# Exercise instructions:
Where a line in the data below includes the word "computer", count it. State the total and nothing more.

======== Records ========

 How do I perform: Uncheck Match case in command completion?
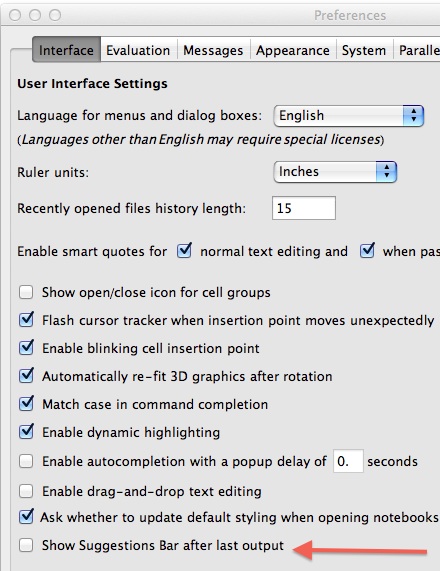point(26,403)
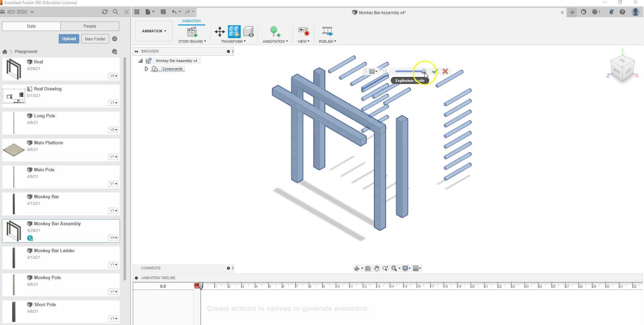Select the Transform Components move tool
Image resolution: width=644 pixels, height=325 pixels.
tap(219, 32)
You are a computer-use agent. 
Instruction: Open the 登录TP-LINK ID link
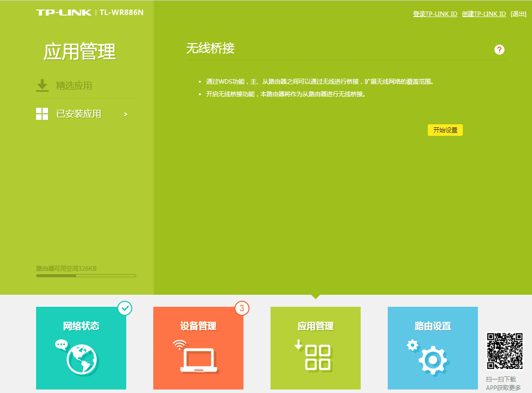tap(434, 14)
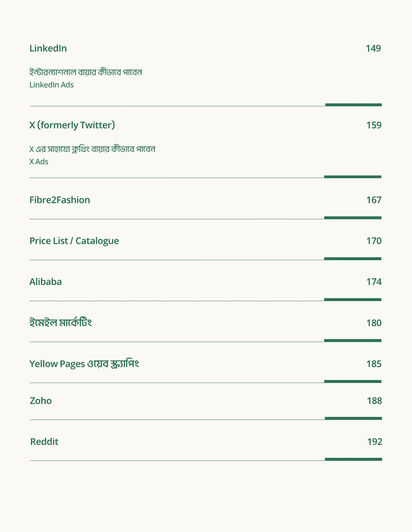
Task: Select the Bengali subsection under LinkedIn
Action: 86,72
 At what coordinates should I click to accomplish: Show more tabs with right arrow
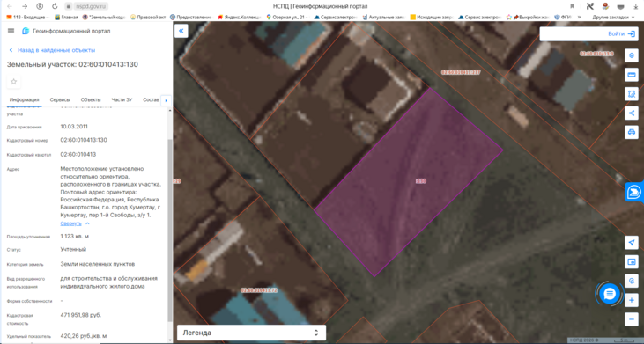click(166, 100)
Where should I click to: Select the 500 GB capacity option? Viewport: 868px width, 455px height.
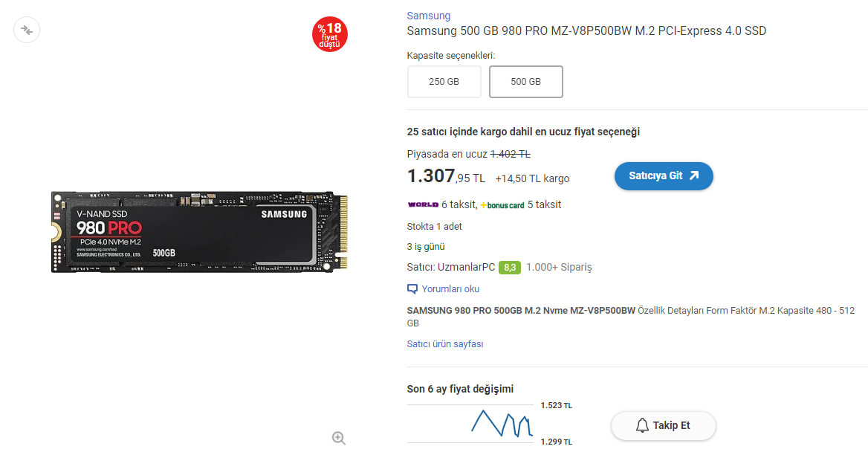tap(526, 81)
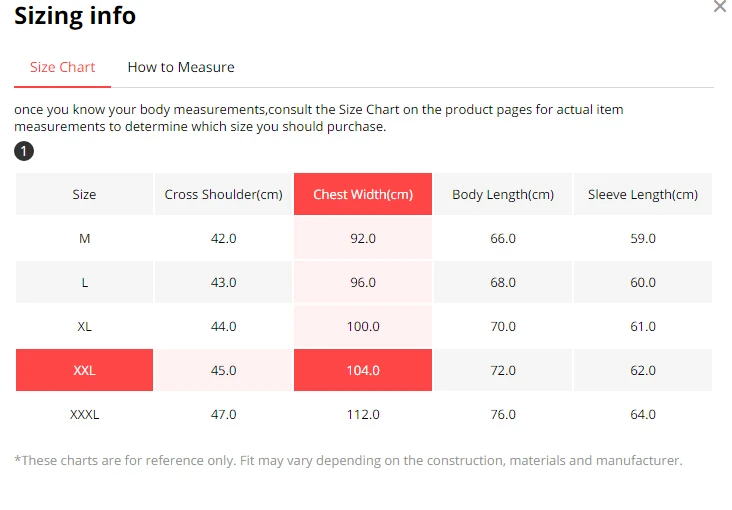Click the 64.0 sleeve length value

pos(643,414)
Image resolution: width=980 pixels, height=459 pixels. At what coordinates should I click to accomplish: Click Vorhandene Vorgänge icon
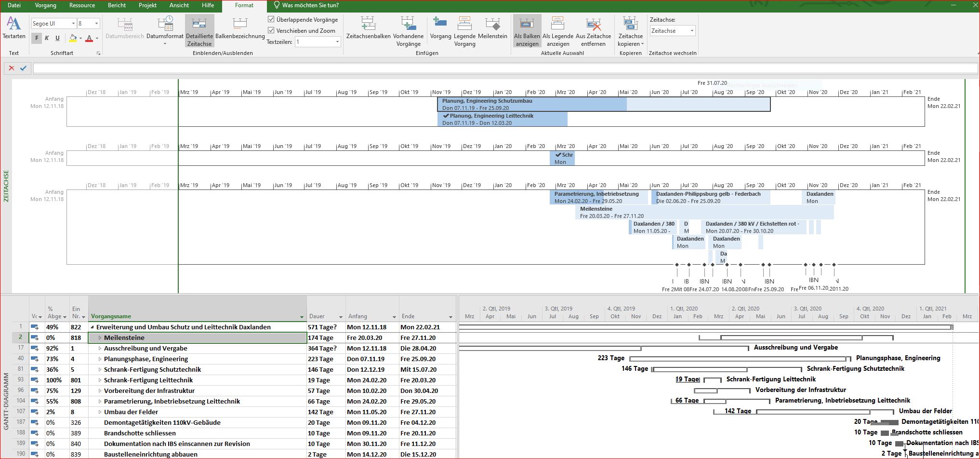[408, 24]

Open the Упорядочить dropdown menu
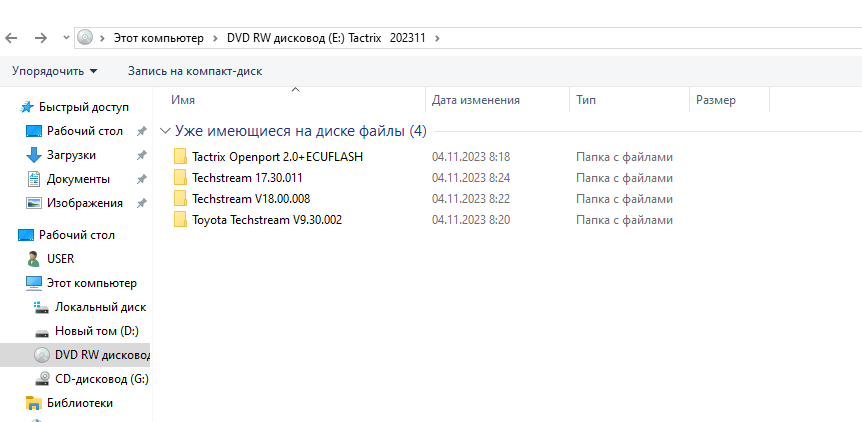pos(55,71)

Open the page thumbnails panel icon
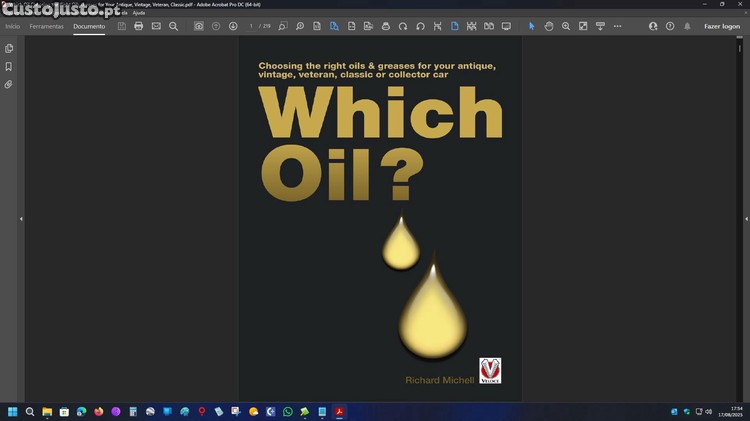pyautogui.click(x=9, y=48)

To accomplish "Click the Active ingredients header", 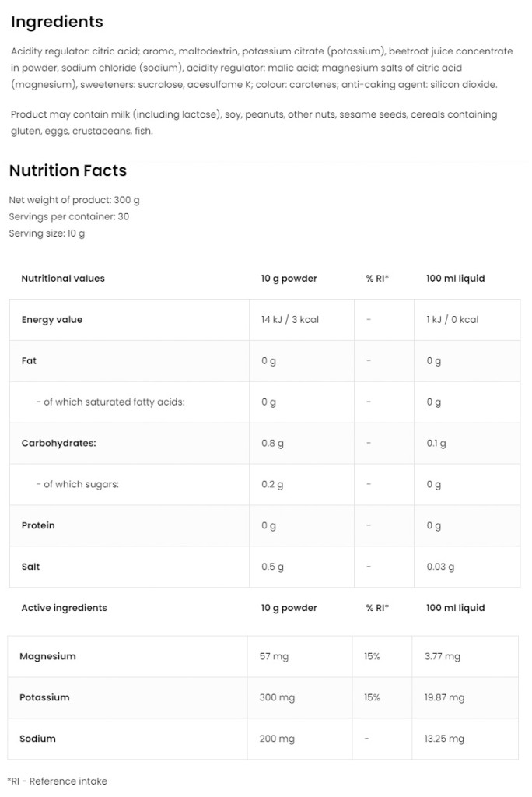I will click(65, 608).
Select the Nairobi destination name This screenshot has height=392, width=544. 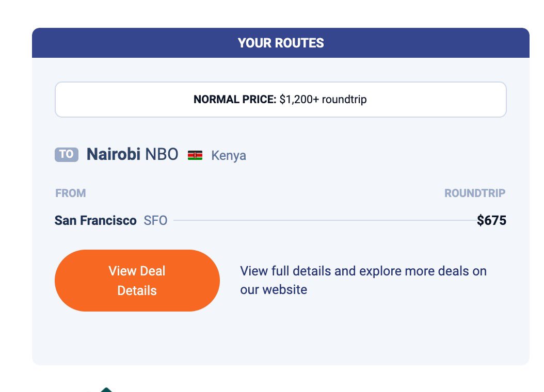(x=113, y=154)
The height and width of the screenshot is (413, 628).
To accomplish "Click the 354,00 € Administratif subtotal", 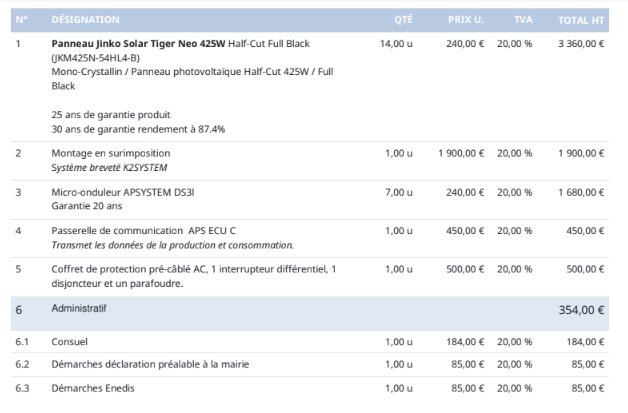I will [581, 310].
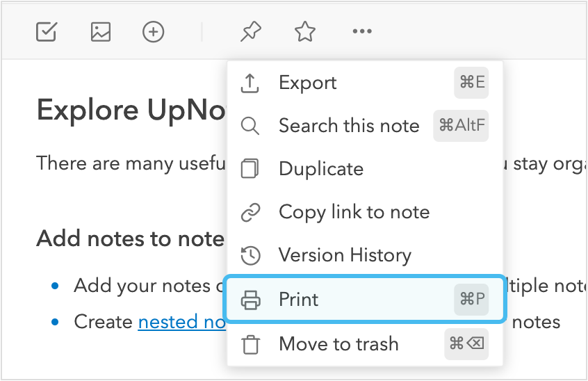The image size is (588, 381).
Task: Open the nested notebooks hyperlink
Action: click(x=182, y=322)
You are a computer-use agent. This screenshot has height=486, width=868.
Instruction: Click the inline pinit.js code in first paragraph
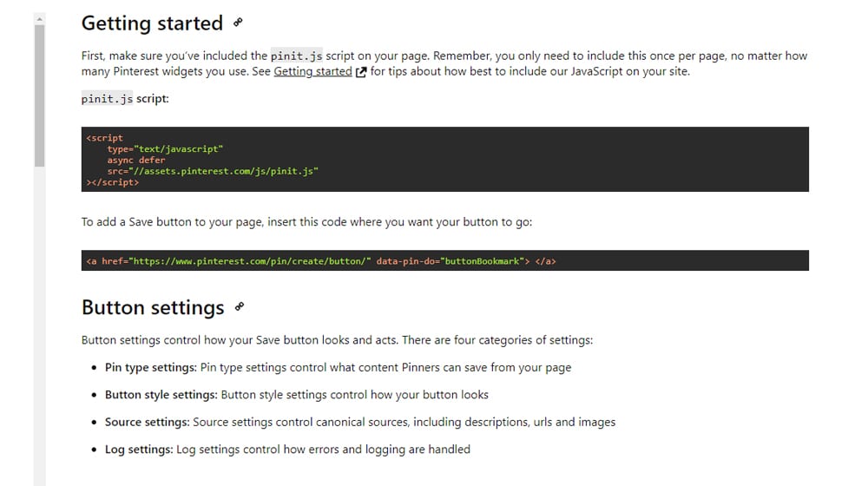(x=296, y=56)
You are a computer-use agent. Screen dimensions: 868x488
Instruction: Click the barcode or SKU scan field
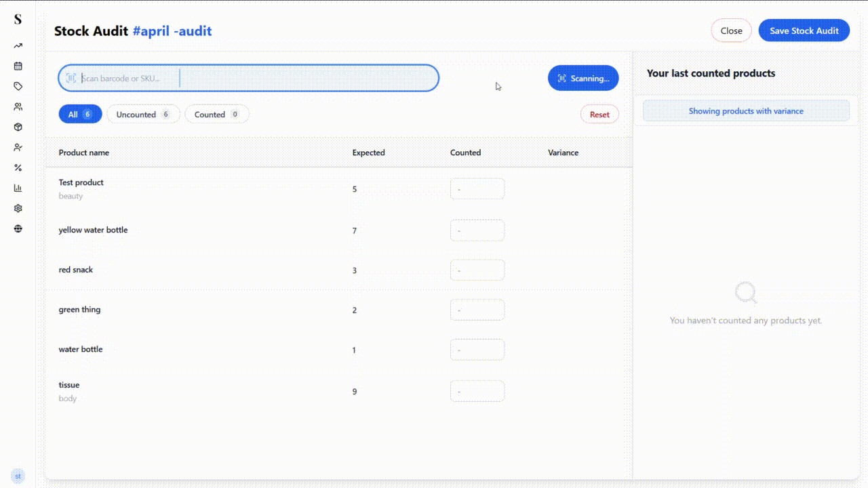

========

# Task result:
3